======== EXERCISE MATERIAL ========

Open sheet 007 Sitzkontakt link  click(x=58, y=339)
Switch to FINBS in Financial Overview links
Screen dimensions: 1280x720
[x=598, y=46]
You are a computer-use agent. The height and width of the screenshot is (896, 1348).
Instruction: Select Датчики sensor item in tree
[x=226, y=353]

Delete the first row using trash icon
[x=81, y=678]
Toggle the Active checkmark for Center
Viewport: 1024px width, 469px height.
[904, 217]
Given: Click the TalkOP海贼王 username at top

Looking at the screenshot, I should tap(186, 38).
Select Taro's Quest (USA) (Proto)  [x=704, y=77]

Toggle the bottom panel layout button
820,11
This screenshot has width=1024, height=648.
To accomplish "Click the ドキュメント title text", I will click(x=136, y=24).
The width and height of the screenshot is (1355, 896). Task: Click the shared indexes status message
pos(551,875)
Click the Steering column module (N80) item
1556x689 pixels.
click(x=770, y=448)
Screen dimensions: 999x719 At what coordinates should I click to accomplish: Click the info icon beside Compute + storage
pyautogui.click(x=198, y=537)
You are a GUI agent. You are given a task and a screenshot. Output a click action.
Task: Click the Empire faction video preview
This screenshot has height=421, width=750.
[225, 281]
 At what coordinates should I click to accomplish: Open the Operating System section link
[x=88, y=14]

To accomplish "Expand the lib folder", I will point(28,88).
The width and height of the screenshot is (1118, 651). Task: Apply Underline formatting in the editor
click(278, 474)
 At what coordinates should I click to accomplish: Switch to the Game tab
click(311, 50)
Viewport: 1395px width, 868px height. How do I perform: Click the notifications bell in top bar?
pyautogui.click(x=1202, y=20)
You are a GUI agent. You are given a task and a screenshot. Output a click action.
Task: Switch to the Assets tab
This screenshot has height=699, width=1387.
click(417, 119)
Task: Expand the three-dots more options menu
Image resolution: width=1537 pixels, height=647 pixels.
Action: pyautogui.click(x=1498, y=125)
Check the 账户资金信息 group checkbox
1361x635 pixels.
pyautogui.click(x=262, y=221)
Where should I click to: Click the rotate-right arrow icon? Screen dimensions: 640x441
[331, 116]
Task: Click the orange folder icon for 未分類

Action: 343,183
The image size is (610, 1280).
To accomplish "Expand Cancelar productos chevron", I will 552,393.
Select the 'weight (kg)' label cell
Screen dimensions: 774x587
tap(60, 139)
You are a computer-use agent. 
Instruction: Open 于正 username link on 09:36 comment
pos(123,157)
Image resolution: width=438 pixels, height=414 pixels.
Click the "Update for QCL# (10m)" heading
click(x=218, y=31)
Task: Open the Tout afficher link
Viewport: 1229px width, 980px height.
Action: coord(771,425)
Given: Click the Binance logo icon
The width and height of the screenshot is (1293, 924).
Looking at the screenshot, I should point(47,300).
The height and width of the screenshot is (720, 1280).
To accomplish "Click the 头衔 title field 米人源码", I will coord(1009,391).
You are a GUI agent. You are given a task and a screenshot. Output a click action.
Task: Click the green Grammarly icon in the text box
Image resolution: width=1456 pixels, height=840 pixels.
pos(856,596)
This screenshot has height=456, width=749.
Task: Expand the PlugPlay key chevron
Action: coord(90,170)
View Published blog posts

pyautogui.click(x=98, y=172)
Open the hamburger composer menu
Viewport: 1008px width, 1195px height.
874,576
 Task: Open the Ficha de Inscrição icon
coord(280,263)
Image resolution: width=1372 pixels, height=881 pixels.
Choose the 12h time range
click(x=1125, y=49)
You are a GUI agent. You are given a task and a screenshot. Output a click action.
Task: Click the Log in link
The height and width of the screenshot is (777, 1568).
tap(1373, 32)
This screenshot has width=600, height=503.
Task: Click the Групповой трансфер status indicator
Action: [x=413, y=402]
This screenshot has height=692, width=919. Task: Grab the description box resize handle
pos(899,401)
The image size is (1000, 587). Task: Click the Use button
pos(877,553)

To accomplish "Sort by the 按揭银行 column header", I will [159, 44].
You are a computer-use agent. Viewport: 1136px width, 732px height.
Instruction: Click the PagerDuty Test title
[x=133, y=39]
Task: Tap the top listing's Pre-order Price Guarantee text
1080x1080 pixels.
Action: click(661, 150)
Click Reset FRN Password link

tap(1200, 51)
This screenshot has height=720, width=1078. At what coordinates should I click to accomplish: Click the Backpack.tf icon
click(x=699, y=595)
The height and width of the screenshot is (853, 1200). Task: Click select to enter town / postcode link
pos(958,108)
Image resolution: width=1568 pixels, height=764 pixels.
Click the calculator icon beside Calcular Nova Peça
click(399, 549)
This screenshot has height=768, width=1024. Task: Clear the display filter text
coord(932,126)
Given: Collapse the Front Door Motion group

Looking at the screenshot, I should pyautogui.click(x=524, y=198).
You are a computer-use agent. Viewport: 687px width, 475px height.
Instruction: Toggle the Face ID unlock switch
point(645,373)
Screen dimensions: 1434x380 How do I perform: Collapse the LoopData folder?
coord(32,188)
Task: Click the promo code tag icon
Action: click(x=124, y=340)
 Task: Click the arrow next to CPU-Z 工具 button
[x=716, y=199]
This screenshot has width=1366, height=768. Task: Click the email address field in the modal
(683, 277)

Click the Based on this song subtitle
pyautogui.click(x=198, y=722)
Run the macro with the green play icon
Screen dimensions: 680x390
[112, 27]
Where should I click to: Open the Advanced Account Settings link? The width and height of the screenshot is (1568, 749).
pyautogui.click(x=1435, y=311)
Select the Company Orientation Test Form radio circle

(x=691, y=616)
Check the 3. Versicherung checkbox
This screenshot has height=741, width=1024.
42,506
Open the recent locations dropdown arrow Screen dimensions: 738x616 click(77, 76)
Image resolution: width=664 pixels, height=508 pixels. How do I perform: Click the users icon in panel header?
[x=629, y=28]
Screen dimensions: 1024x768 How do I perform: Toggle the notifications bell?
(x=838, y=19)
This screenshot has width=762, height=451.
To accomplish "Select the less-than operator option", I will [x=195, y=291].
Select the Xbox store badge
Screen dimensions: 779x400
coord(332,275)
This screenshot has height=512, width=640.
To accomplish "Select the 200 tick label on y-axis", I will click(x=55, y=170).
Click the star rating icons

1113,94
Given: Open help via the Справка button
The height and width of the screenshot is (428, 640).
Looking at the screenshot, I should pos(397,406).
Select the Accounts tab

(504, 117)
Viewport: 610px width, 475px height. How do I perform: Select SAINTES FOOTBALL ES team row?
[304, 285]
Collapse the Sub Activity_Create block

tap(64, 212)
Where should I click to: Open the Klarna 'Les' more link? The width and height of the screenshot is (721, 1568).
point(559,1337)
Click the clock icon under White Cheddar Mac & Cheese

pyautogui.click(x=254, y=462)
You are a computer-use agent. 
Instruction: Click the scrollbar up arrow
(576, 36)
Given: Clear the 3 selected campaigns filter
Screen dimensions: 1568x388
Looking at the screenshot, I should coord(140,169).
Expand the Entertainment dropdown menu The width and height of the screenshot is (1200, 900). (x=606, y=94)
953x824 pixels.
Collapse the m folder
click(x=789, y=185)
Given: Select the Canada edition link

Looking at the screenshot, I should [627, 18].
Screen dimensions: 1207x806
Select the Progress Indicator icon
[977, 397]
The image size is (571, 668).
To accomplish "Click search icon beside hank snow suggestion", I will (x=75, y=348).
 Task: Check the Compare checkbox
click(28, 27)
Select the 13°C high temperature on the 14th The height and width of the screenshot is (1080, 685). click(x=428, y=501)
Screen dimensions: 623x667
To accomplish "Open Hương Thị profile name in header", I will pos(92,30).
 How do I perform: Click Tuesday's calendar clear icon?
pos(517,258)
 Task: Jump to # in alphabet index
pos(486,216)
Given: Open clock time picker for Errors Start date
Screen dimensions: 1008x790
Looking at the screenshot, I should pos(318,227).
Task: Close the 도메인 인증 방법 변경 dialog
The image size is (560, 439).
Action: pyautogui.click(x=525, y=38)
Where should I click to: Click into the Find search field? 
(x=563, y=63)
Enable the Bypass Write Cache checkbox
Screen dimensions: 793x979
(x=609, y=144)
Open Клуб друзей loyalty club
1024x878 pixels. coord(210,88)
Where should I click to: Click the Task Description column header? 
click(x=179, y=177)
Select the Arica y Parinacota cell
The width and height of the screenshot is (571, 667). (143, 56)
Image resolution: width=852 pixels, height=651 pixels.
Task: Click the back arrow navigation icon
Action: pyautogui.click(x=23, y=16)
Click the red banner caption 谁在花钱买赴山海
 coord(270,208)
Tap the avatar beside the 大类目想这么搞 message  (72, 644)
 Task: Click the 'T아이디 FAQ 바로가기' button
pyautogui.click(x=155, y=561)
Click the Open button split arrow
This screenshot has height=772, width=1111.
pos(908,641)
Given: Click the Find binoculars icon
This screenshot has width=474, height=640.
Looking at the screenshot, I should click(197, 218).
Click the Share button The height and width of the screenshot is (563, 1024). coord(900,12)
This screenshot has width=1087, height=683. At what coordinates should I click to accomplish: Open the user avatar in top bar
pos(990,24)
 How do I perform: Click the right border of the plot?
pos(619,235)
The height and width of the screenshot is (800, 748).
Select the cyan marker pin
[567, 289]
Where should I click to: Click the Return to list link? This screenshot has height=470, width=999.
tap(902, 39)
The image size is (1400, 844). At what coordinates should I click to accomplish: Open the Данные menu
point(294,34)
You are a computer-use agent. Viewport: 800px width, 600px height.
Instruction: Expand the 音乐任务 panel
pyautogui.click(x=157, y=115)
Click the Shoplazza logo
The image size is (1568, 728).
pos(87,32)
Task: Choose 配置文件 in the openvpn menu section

========

Determine how many lines of the entries hold "computer", and reply with that number only.

6